REQUIRED TASK:
Please lay out every row below as a Markdown table with the columns Number and Line, numbering each row in order and leaving out blank ones.

DATA FOR PROCESSING:

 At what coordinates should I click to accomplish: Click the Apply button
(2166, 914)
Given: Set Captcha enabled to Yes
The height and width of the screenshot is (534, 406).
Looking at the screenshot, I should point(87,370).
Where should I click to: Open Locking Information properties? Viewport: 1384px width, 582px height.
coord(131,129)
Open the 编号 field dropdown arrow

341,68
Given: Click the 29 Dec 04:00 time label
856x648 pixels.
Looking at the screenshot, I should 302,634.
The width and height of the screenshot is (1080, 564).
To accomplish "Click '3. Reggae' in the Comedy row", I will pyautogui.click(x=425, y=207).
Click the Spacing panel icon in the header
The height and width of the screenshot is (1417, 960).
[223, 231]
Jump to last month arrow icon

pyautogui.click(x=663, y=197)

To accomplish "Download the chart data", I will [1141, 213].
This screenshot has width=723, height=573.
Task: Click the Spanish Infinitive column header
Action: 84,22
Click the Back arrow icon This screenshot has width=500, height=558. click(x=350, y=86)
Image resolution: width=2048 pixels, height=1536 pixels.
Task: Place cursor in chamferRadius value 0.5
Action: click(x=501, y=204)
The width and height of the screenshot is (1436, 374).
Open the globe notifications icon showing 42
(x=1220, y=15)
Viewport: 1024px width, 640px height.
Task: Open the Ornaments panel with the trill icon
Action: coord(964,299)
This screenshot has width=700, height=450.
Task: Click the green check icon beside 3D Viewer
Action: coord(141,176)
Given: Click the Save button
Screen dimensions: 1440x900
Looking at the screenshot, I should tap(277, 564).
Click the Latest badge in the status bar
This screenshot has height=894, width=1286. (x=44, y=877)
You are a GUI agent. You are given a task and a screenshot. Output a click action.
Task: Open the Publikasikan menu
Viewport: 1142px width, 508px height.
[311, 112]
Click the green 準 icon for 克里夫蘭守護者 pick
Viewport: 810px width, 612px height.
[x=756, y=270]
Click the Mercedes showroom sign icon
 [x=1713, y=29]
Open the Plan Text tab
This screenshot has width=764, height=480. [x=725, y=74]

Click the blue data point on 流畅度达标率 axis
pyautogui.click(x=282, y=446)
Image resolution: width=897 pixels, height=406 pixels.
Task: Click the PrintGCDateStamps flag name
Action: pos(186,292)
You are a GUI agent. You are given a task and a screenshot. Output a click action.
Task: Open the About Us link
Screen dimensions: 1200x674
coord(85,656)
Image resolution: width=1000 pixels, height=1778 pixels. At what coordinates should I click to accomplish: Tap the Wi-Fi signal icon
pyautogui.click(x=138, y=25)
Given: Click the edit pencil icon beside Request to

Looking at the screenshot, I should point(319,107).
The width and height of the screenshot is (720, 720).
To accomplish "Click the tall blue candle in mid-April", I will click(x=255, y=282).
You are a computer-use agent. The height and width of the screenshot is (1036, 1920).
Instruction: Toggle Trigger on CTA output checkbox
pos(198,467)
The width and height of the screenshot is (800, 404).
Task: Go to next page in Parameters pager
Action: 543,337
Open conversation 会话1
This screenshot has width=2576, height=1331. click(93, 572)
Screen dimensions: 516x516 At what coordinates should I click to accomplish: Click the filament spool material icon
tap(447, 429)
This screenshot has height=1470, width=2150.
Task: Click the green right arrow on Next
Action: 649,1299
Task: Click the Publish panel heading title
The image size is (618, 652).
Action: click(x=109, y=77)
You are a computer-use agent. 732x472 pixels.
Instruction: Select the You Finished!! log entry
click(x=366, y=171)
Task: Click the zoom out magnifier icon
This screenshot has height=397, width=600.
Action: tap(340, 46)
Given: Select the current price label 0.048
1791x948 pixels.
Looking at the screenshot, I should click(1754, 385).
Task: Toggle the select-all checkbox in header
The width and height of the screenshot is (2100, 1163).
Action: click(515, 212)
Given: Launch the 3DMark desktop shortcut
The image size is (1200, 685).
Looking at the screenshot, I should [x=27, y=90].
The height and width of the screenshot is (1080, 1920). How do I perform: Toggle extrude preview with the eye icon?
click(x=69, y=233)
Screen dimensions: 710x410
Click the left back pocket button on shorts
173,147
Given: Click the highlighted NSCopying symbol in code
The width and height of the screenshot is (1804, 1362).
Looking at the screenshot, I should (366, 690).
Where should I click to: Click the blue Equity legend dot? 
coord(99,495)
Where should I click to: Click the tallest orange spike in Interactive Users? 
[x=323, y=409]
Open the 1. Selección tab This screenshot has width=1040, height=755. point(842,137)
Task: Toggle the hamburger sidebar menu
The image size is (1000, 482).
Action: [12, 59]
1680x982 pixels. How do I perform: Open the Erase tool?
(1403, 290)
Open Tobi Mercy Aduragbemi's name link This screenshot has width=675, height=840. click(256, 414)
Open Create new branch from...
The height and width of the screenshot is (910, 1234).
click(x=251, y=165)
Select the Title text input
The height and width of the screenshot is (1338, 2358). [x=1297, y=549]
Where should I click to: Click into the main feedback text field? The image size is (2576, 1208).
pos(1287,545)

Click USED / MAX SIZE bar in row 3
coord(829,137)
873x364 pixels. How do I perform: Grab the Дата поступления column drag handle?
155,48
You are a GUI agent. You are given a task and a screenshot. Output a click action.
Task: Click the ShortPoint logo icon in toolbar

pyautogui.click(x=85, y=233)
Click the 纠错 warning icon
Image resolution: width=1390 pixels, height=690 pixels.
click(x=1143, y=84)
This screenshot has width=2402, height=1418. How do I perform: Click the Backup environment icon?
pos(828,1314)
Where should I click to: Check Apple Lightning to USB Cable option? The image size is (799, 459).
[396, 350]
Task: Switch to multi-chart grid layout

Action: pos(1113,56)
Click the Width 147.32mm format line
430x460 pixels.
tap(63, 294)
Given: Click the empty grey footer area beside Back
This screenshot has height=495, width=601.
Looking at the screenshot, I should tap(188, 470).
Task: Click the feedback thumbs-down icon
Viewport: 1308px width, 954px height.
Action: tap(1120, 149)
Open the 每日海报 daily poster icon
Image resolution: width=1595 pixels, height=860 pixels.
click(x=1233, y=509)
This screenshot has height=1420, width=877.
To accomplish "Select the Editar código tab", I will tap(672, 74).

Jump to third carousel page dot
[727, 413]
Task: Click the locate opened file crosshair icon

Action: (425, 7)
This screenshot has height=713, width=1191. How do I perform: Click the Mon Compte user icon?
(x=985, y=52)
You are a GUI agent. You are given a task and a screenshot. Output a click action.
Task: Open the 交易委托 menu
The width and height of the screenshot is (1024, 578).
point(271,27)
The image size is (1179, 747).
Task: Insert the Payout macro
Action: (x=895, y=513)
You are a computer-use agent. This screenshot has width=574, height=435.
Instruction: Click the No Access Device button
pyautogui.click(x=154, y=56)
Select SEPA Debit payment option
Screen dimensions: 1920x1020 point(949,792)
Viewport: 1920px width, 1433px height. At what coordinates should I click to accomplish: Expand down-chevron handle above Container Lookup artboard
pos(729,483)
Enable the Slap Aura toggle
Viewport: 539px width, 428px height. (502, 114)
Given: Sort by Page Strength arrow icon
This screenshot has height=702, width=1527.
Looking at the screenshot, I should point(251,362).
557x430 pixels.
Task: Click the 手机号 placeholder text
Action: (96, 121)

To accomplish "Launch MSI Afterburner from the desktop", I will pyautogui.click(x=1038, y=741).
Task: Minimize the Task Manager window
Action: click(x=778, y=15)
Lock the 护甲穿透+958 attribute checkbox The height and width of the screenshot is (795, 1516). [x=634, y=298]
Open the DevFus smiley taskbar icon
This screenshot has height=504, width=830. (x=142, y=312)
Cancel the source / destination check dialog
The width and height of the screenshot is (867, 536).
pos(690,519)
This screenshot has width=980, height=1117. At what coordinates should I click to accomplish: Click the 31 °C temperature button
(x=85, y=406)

RESULT OF THE TASK:
| Number | Line |
|---|---|
| 1 |  At what coordinates should I click to accomplish: Click the Apply button |
| 2 | (2166, 914) |
| 3 | Given: Set Captcha enabled to Yes |
| 4 | The height and width of the screenshot is (534, 406). |
| 5 | Looking at the screenshot, I should point(87,370). |
| 6 | Where should I click to: Open Locking Information properties? Viewport: 1384px width, 582px height. |
| 7 | coord(131,129) |
| 8 | Open the 编号 field dropdown arrow |
| 9 | 341,68 |
| 10 | Given: Click the 29 Dec 04:00 time label |
| 11 | 856x648 pixels. |
| 12 | Looking at the screenshot, I should 302,634. |
| 13 | The width and height of the screenshot is (1080, 564). |
| 14 | To accomplish "Click '3. Reggae' in the Comedy row", I will pyautogui.click(x=425, y=207). |
| 15 | Click the Spacing panel icon in the header |
| 16 | The height and width of the screenshot is (1417, 960). |
| 17 | [223, 231] |
| 18 | Jump to last month arrow icon |
| 19 | pyautogui.click(x=663, y=197) |
| 20 | To accomplish "Download the chart data", I will [1141, 213]. |
| 21 | This screenshot has width=723, height=573. |
| 22 | Task: Click the Spanish Infinitive column header |
| 23 | Action: 84,22 |
| 24 | Click the Back arrow icon This screenshot has width=500, height=558. click(x=350, y=86) |
| 25 | Image resolution: width=2048 pixels, height=1536 pixels. |
| 26 | Task: Place cursor in chamferRadius value 0.5 |
| 27 | Action: click(x=501, y=204) |
| 28 | The width and height of the screenshot is (1436, 374). |
| 29 | Open the globe notifications icon showing 42 |
| 30 | (x=1220, y=15) |
| 31 | Viewport: 1024px width, 640px height. |
| 32 | Task: Open the Ornaments panel with the trill icon |
| 33 | Action: coord(964,299) |
| 34 | This screenshot has width=700, height=450. |
| 35 | Task: Click the green check icon beside 3D Viewer |
| 36 | Action: coord(141,176) |
| 37 | Given: Click the Save button |
| 38 | Screen dimensions: 1440x900 |
| 39 | Looking at the screenshot, I should tap(277, 564). |
| 40 | Click the Latest badge in the status bar |
| 41 | This screenshot has height=894, width=1286. (x=44, y=877) |
| 42 | You are a GUI agent. You are given a task and a screenshot. Output a click action. |
| 43 | Task: Open the Publikasikan menu |
| 44 | Viewport: 1142px width, 508px height. |
| 45 | [311, 112] |
| 46 | Click the green 準 icon for 克里夫蘭守護者 pick |
| 47 | Viewport: 810px width, 612px height. |
| 48 | [x=756, y=270] |
| 49 | Click the Mercedes showroom sign icon |
| 50 |  [x=1713, y=29] |
| 51 | Open the Plan Text tab |
| 52 | This screenshot has width=764, height=480. [x=725, y=74] |
| 53 | Click the blue data point on 流畅度达标率 axis |
| 54 | pyautogui.click(x=282, y=446) |
| 55 | Image resolution: width=897 pixels, height=406 pixels. |
| 56 | Task: Click the PrintGCDateStamps flag name |
| 57 | Action: pos(186,292) |
| 58 | You are a GUI agent. You are given a task and a screenshot. Output a click action. |
| 59 | Task: Open the About Us link |
| 60 | Screen dimensions: 1200x674 |
| 61 | coord(85,656) |
| 62 | Image resolution: width=1000 pixels, height=1778 pixels. At what coordinates should I click to accomplish: Tap the Wi-Fi signal icon |
| 63 | pyautogui.click(x=138, y=25) |
| 64 | Given: Click the edit pencil icon beside Request to |
| 65 | Looking at the screenshot, I should point(319,107). |
| 66 | The width and height of the screenshot is (720, 720). |
| 67 | To accomplish "Click the tall blue candle in mid-April", I will click(x=255, y=282). |
| 68 | You are a computer-use agent. The height and width of the screenshot is (1036, 1920). |
| 69 | Instruction: Toggle Trigger on CTA output checkbox |
| 70 | pos(198,467) |
| 71 | The width and height of the screenshot is (800, 404). |
| 72 | Task: Go to next page in Parameters pager |
| 73 | Action: 543,337 |
| 74 | Open conversation 会话1 |
| 75 | This screenshot has width=2576, height=1331. click(93, 572) |
| 76 | Screen dimensions: 516x516 At what coordinates should I click to accomplish: Click the filament spool material icon |
| 77 | tap(447, 429) |
| 78 | This screenshot has height=1470, width=2150. |
| 79 | Task: Click the green right arrow on Next |
| 80 | Action: 649,1299 |
| 81 | Task: Click the Publish panel heading title |
| 82 | The image size is (618, 652). |
| 83 | Action: click(x=109, y=77) |
| 84 | You are a computer-use agent. 732x472 pixels. |
| 85 | Instruction: Select the You Finished!! log entry |
| 86 | click(x=366, y=171) |
| 87 | Task: Click the zoom out magnifier icon |
| 88 | This screenshot has height=397, width=600. |
| 89 | Action: tap(340, 46) |
| 90 | Given: Select the current price label 0.048 |
| 91 | 1791x948 pixels. |
| 92 | Looking at the screenshot, I should click(1754, 385). |
| 93 | Task: Toggle the select-all checkbox in header |
| 94 | The width and height of the screenshot is (2100, 1163). |
| 95 | Action: click(515, 212) |
| 96 | Given: Launch the 3DMark desktop shortcut |
| 97 | The image size is (1200, 685). |
| 98 | Looking at the screenshot, I should [x=27, y=90]. |
| 99 | The height and width of the screenshot is (1080, 1920). How do I perform: Toggle extrude preview with the eye icon? |
| 100 | click(x=69, y=233) |
| 101 | Screen dimensions: 710x410 |
| 102 | Click the left back pocket button on shorts |
| 103 | 173,147 |
| 104 | Given: Click the highlighted NSCopying symbol in code |
| 105 | The width and height of the screenshot is (1804, 1362). |
| 106 | Looking at the screenshot, I should (366, 690). |
| 107 | Where should I click to: Click the blue Equity legend dot?  |
| 108 | coord(99,495) |
| 109 | Where should I click to: Click the tallest orange spike in Interactive Users?  |
| 110 | [x=323, y=409] |
| 111 | Open the 1. Selección tab This screenshot has width=1040, height=755. point(842,137) |
| 112 | Task: Toggle the hamburger sidebar menu |
| 113 | The image size is (1000, 482). |
| 114 | Action: [12, 59] |
| 115 | 1680x982 pixels. How do I perform: Open the Erase tool? |
| 116 | (1403, 290) |
| 117 | Open Tobi Mercy Aduragbemi's name link This screenshot has width=675, height=840. click(256, 414) |
| 118 | Open Create new branch from... |
| 119 | The height and width of the screenshot is (910, 1234). |
| 120 | click(x=251, y=165) |
| 121 | Select the Title text input |
| 122 | The height and width of the screenshot is (1338, 2358). [x=1297, y=549] |
| 123 | Where should I click to: Click into the main feedback text field? The image size is (2576, 1208). |
| 124 | pos(1287,545) |
| 125 | Click USED / MAX SIZE bar in row 3 |
| 126 | coord(829,137) |
| 127 | 873x364 pixels. How do I perform: Grab the Дата поступления column drag handle? |
| 128 | 155,48 |
| 129 | You are a GUI agent. You are given a task and a screenshot. Output a click action. |
| 130 | Task: Click the ShortPoint logo icon in toolbar |
| 131 | pyautogui.click(x=85, y=233) |
| 132 | Click the 纠错 warning icon |
| 133 | Image resolution: width=1390 pixels, height=690 pixels. |
| 134 | click(x=1143, y=84) |
| 135 | This screenshot has width=2402, height=1418. How do I perform: Click the Backup environment icon? |
| 136 | pos(828,1314) |
| 137 | Where should I click to: Check Apple Lightning to USB Cable option? The image size is (799, 459). |
| 138 | [396, 350] |
| 139 | Task: Switch to multi-chart grid layout |
| 140 | Action: pos(1113,56) |
| 141 | Click the Width 147.32mm format line |
| 142 | 430x460 pixels. |
| 143 | tap(63, 294) |
| 144 | Given: Click the empty grey footer area beside Back |
| 145 | This screenshot has height=495, width=601. |
| 146 | Looking at the screenshot, I should tap(188, 470). |
| 147 | Task: Click the feedback thumbs-down icon |
| 148 | Viewport: 1308px width, 954px height. |
| 149 | Action: tap(1120, 149) |
| 150 | Open the 每日海报 daily poster icon |
| 151 | Image resolution: width=1595 pixels, height=860 pixels. |
| 152 | click(x=1233, y=509) |
| 153 | This screenshot has height=1420, width=877. |
| 154 | To accomplish "Select the Editar código tab", I will tap(672, 74). |
| 155 | Jump to third carousel page dot |
| 156 | [727, 413] |
| 157 | Task: Click the locate opened file crosshair icon |
| 158 | Action: (425, 7) |
| 159 | This screenshot has height=713, width=1191. How do I perform: Click the Mon Compte user icon? |
| 160 | (x=985, y=52) |
| 161 | You are a GUI agent. You are given a task and a screenshot. Output a click action. |
| 162 | Task: Open the 交易委托 menu |
| 163 | The width and height of the screenshot is (1024, 578). |
| 164 | point(271,27) |
| 165 | The image size is (1179, 747). |
| 166 | Task: Insert the Payout macro |
| 167 | Action: (x=895, y=513) |
| 168 | You are a computer-use agent. This screenshot has width=574, height=435. |
| 169 | Instruction: Click the No Access Device button |
| 170 | pyautogui.click(x=154, y=56) |
| 171 | Select SEPA Debit payment option |
| 172 | Screen dimensions: 1920x1020 point(949,792) |
| 173 | Viewport: 1920px width, 1433px height. At what coordinates should I click to accomplish: Expand down-chevron handle above Container Lookup artboard |
| 174 | pos(729,483) |
| 175 | Enable the Slap Aura toggle |
| 176 | Viewport: 539px width, 428px height. (502, 114) |
| 177 | Given: Sort by Page Strength arrow icon |
| 178 | This screenshot has height=702, width=1527. |
| 179 | Looking at the screenshot, I should point(251,362). |
| 180 | 557x430 pixels. |
| 181 | Task: Click the 手机号 placeholder text |
| 182 | Action: (96, 121) |
| 183 | To accomplish "Launch MSI Afterburner from the desktop", I will pyautogui.click(x=1038, y=741). |
| 184 | Task: Minimize the Task Manager window |
| 185 | Action: click(x=778, y=15) |
| 186 | Lock the 护甲穿透+958 attribute checkbox The height and width of the screenshot is (795, 1516). [x=634, y=298] |
| 187 | Open the DevFus smiley taskbar icon |
| 188 | This screenshot has height=504, width=830. (x=142, y=312) |
| 189 | Cancel the source / destination check dialog |
| 190 | The width and height of the screenshot is (867, 536). |
| 191 | pos(690,519) |
| 192 | This screenshot has width=980, height=1117. At what coordinates should I click to accomplish: Click the 31 °C temperature button |
| 193 | (x=85, y=406) |